Yes, the overriding impression from our conversation is that there’s much to look forward to for Blue Diamond Stud in the near future.

But I can’t let Nerses go without asking him about his eye for a horse, and what he sees in potential purchases.

How did he select Araafa, a colt from the first crop of the inexpensive and otherwise inconsequential Mull Of Kintyre? What did he see in Authorized when he bought the son of Montjeu at just nine months old?

Nerses, whose purchase record stands at three Group 1 winners, five Group 2 winners, seven Group 3 winners and eight Listed winners despite not signing for many, and has bought every horse owned by Blue Diamond Stud, plays his cards close to his chest but says: “I look at the horses as an overall picture, taking into account how all the parts are put together.
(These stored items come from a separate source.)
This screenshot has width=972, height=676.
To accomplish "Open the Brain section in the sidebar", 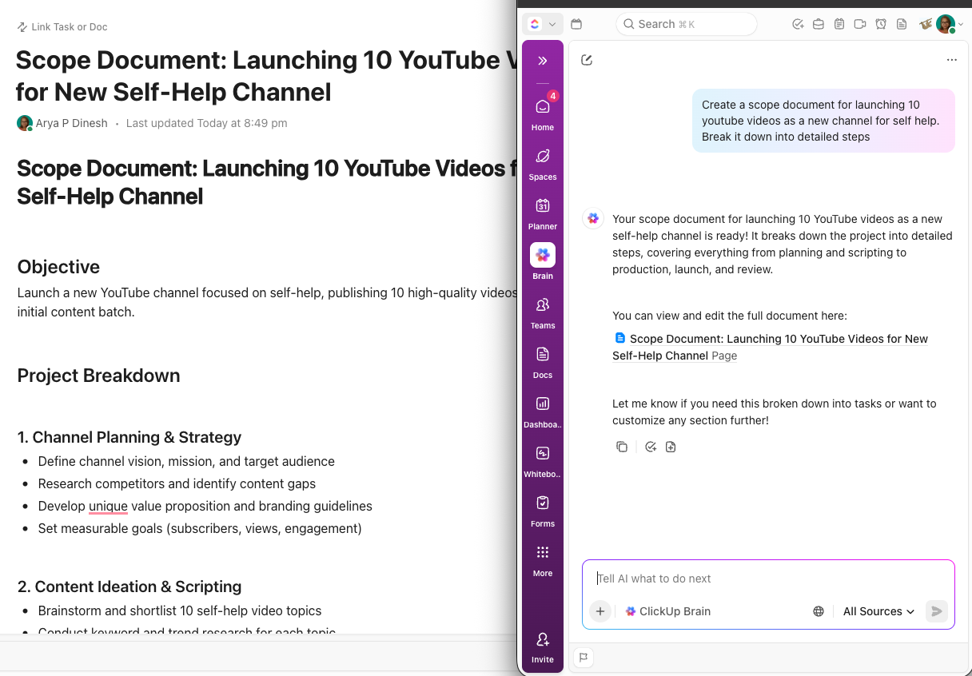I will pyautogui.click(x=542, y=260).
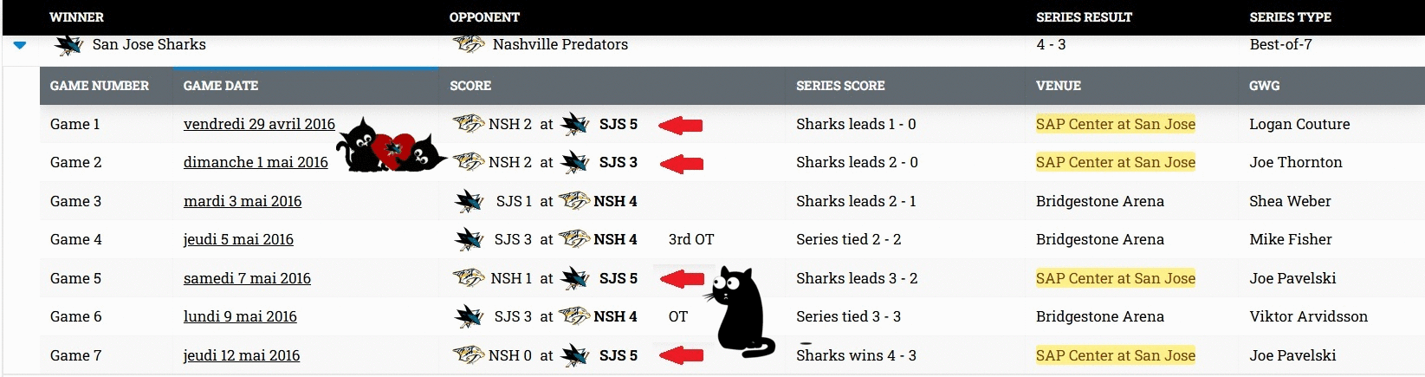Click the red arrow in Game 7 row

click(x=681, y=355)
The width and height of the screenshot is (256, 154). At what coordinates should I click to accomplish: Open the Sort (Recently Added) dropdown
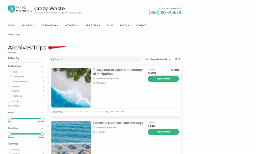coord(158,59)
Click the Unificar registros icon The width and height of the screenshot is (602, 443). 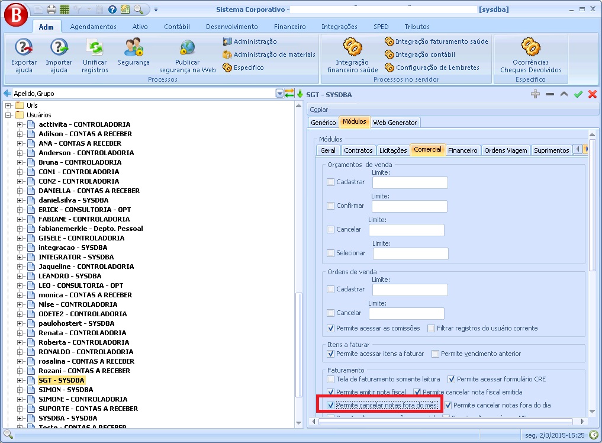pos(95,47)
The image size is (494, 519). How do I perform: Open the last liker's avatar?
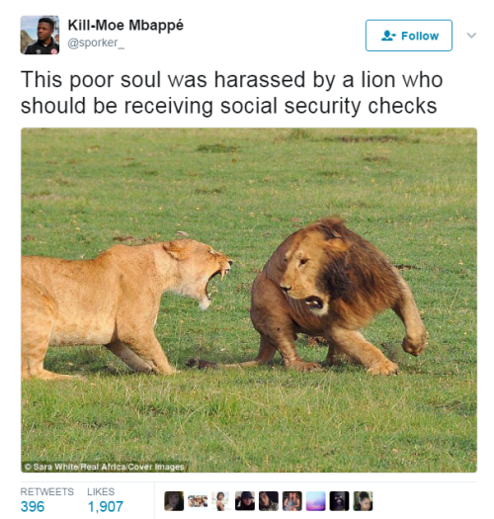pyautogui.click(x=363, y=501)
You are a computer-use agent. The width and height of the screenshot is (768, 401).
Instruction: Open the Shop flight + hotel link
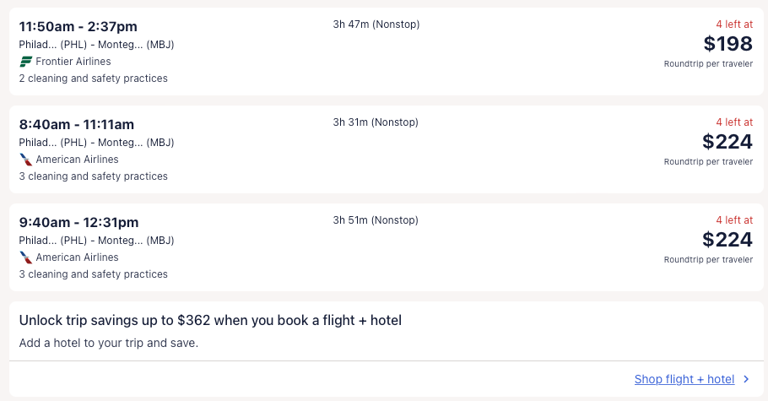(x=684, y=380)
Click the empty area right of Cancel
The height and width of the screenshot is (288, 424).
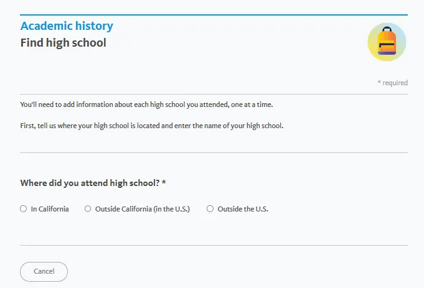point(237,272)
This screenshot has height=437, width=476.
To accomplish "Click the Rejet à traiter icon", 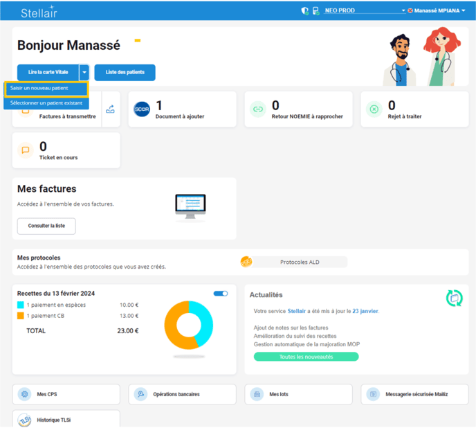I will click(374, 109).
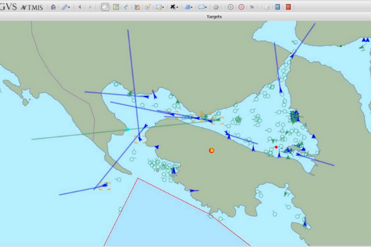Select the Targets tab header
Screen dimensions: 371x247
click(214, 17)
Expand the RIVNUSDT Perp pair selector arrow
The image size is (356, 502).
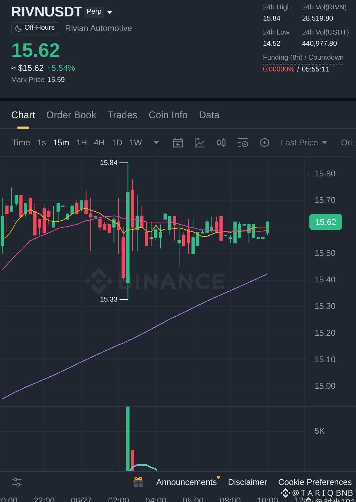tap(110, 12)
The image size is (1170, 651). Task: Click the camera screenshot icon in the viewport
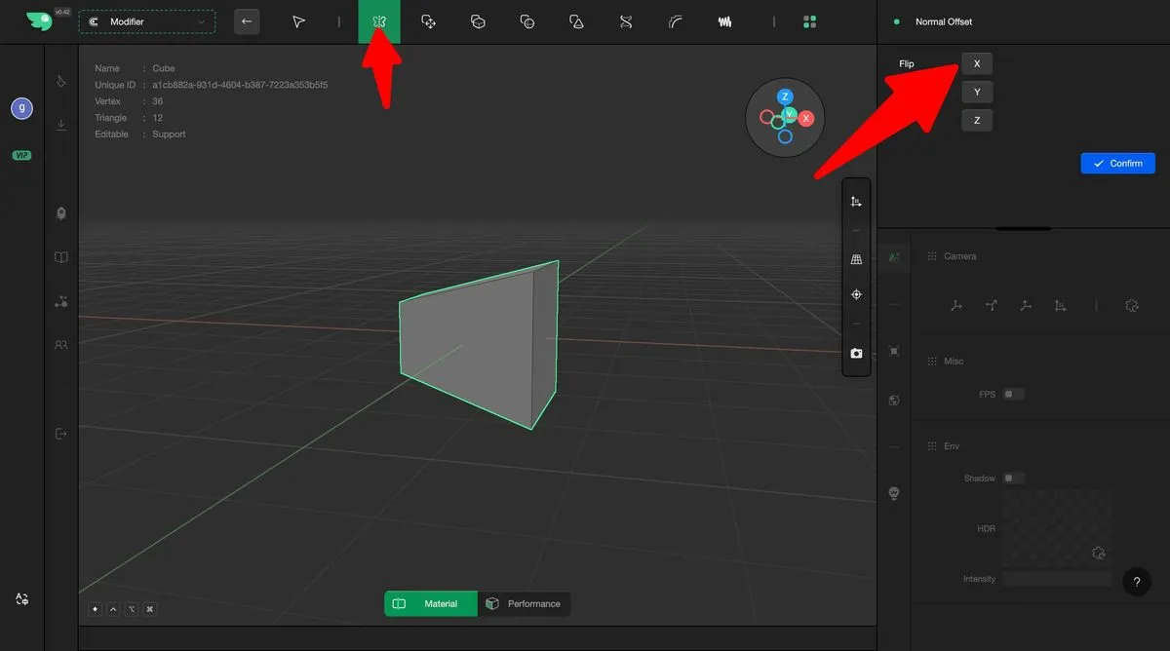pos(856,354)
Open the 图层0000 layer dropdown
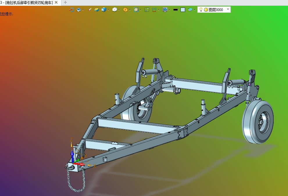 pos(228,9)
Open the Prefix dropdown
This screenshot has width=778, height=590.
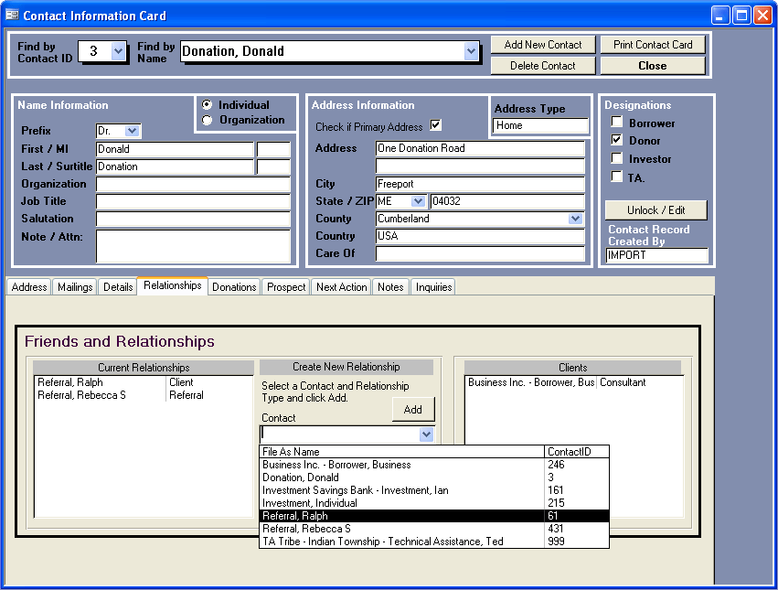[x=133, y=132]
“There are certain faults I will forgive in some horses and not in another, and I tend not to just focus on individual parts of the horse.”

Nerses is also a pedigree connoisseur and insists on plenty of black-type high up on a page, especially in breeding prospects. So it was hardly surprising that Giant’s Causeway’s sister Pearling came onto his radar, especially as she came with the added bonus of being in-foal to Galileo – that pregnancy turning out to be Decorated Knight.

“I remember Imad and Saleh rang me that year to ask what I had seen at Tattersalls,” says Nerses, “and I replied if you want to buy a top mare, there’s only one: she’s going to cost a lot, but if you want a proper horse you’ll have to pay.

“Thankfully, they had full trust in me and gave me the go-ahead, and we got Pearling.”

After the interview, Nerses heads off to add another Decorated Knight yearling to the Blue Diamond Stud string for 2021, paying 40,000gns for a half-sister to Listed winner Elusive Beauty.

Judging by the preceding conversation, we may hear a lot more of her in future.